Pinsons, linottes, hirondelles,
Rossignols, fauvettes, moineaux,
À peine éclos,
Tous essayoient déjà leurs ailes,
Déjà vouloient courir les champs.
Un de nos vieux, qui les regardoit faire,
En soupirant disoit à son confrère :
Oh ! les cruels ! Oh ! les maudits enfans !

Qu’ils sont ingrats ! Ils vont quitter leur mère ;
Dans quelques jours un peu plus grands,
Ils oublîront les soins de leurs tendres parens ;
À quoi sert à ceux-ci d’avoir progéniture ?
L’ingratitude, hélas ! est donc dans la nature ?
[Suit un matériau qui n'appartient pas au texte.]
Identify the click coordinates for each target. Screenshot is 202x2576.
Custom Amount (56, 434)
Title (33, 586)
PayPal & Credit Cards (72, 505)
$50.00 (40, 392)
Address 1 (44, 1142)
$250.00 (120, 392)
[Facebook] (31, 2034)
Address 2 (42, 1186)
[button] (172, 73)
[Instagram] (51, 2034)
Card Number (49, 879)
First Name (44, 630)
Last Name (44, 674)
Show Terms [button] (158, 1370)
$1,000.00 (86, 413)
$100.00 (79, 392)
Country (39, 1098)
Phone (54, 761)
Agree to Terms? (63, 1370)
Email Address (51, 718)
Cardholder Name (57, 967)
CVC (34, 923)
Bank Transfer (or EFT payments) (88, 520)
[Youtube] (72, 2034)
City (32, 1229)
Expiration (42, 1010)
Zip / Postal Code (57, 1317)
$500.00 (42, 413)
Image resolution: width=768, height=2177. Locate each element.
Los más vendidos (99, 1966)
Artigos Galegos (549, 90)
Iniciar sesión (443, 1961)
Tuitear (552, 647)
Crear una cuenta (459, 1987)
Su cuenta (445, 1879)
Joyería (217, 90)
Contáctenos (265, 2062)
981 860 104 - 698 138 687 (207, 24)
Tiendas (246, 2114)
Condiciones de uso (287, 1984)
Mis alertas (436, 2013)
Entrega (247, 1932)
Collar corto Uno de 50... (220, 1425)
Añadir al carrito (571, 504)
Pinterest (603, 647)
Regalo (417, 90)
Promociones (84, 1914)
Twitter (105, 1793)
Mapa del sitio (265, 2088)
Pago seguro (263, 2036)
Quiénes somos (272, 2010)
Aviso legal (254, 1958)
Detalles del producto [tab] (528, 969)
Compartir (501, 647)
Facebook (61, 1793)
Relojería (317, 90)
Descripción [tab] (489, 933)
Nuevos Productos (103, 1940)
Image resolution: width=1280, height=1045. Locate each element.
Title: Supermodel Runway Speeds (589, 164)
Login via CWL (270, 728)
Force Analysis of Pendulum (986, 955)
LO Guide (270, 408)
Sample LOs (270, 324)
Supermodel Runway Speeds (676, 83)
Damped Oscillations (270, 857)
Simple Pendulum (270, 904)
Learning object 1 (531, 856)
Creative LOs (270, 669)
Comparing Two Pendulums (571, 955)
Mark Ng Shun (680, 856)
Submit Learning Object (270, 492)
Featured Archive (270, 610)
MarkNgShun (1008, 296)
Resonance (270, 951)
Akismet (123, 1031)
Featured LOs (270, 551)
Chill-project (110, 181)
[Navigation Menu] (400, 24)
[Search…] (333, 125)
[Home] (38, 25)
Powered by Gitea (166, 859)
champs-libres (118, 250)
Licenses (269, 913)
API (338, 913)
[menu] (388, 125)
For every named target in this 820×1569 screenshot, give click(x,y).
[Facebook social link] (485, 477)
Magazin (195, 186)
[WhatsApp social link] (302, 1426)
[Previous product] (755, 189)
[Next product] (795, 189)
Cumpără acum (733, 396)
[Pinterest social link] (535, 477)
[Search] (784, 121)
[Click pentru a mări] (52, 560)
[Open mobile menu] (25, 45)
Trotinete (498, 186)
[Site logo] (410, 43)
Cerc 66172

Mais, dit l’autre vieillard ? chez tous les animaux
On agit comme ces oiseaux ;
L’un va chercher sa nourriture,
L’autre suit un mari, l’autre guette un amant.
Chacun y fuit les vieux en grandissant ;
Plaisir de liberté c’est tout ce que l’on aime.
Votre humeur sur ce point semble hors de saison :
Bien souvent parmi nous n’en fait-on pas de même ?
Et l’on vante pourtant son cœur et sa raison.
— Ah ! voilà le sujet de ma tristesse extrême :
Je suis père et faisois cette comparaison.